Iezzo: “Reina aveva un’altra forza mentale, bisogna concentrarsi sempre sul secondo posto”

GENNARO IEZZO, ex portiere del Napoli, è intervenuto a “NAPOLI MAGAZINE”, su Radio Punto Zero, trasmissione radiofonica dedicata al Calcio Napoli. Ecco quanto ha affermato: “L’umore di tutti è nero perché una squadra che fa prestazioni importanti in Europa o contro le grandi, non può giocare come ha fatto a Verona. È inutile girarci intorno, questo Napoli ha bisogno di giocatori di primissimo livello e di leader. Come si è potuto lasciar partire un giocatore forte anche mentalmente come Pepe Reina? Se mettiamo sul piatto della bilancia le differenze tra Napoli e Verona non ci sarebbe stata partita, ma se spostiamo l’obiettivo sulle motivazioni, sembrava che i gialloblù fossero in competizione per la Champions e non gli azzurri. Anche l’allenatore ha le sue responsabilità perché è lui che ha in mano il polso della squadra, è tra i più bravi in circolazione e dovrebbe dare, giustamente, qualcosa in più, dovrebbe essere un valore aggiunto. Gli errori che commette il Napoli in fase difensiva sono spesso dei singoli, ma alle volte anche di reparto e questo è molto grave a questo punto della stagione. Non so come e quanto lavora lo staff tecnico sulla fase difensiva, ma senza dare la colpa a nessuno, alle volte mi viene il dubbio che venga curata come si fa con l’attacco. Si parla sempre di centrocampo, ma anche e soprattutto la difesa ha bisogno di un paio di elementi di primissimo livello.

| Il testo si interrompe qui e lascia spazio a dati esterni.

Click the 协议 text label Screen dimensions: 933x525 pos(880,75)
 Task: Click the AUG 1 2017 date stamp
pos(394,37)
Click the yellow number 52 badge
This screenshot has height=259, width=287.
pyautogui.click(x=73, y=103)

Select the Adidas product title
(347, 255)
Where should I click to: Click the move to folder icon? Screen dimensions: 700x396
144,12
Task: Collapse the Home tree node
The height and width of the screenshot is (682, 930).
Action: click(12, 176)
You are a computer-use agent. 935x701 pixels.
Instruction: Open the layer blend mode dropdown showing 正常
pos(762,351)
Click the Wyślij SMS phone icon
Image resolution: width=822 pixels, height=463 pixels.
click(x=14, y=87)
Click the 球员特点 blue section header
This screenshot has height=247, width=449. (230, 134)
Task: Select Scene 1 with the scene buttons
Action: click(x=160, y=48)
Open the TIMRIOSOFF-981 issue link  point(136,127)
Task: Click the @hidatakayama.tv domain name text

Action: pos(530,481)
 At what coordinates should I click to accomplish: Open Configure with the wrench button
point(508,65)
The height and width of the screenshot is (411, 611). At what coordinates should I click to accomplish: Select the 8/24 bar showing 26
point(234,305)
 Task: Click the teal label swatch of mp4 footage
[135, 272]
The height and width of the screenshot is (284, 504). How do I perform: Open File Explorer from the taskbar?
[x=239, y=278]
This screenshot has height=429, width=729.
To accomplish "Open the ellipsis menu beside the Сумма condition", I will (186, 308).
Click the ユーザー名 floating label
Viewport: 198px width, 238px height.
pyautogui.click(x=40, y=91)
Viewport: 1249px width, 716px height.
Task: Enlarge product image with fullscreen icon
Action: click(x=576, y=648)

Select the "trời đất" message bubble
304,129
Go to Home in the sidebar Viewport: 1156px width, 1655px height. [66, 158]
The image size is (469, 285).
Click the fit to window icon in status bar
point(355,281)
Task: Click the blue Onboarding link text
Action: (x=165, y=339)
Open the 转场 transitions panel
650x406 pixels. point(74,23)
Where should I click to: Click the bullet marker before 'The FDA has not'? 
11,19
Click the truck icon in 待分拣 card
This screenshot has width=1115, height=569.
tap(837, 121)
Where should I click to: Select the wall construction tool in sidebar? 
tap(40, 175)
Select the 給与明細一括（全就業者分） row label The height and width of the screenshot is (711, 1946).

Il centrocampo manca di personalità e l’assenza di Gargano si sta sentendo, ma anche questo reparto avrebbe bisogno di qualcosa in più. Gargano commette degli errori perché si prende la responsabilità di giocare la palla e, spesso e volentieri, anche al posto di altri compagni più dotati tecnicamente. Su Marek Hamsik sarò ripetitivo: con questo modulo farà sempre tanta fatica e alternerà ottime prestazioni a gare deludenti come quella con il Verona. Per ottenere grandi risultati un allenatore deve saper sfruttare al massimo i giocatori migliori che ha a disposizione. Tra Napoli e Dinamo Mosca c’è una differenza enorme e lo ha dimostrato all’andata e non dovrebbero esserci problemi, a patto che gli azzurri non sottovalutino gli avversari. Si punta tutto sull’Europa League? È un discorso che non mi piace perché da una parte mi fa paura e dall’altra non si rispettano i tifosi che invece, vogliono sempre il massimo. Io punterei sempre sul secondo posto”.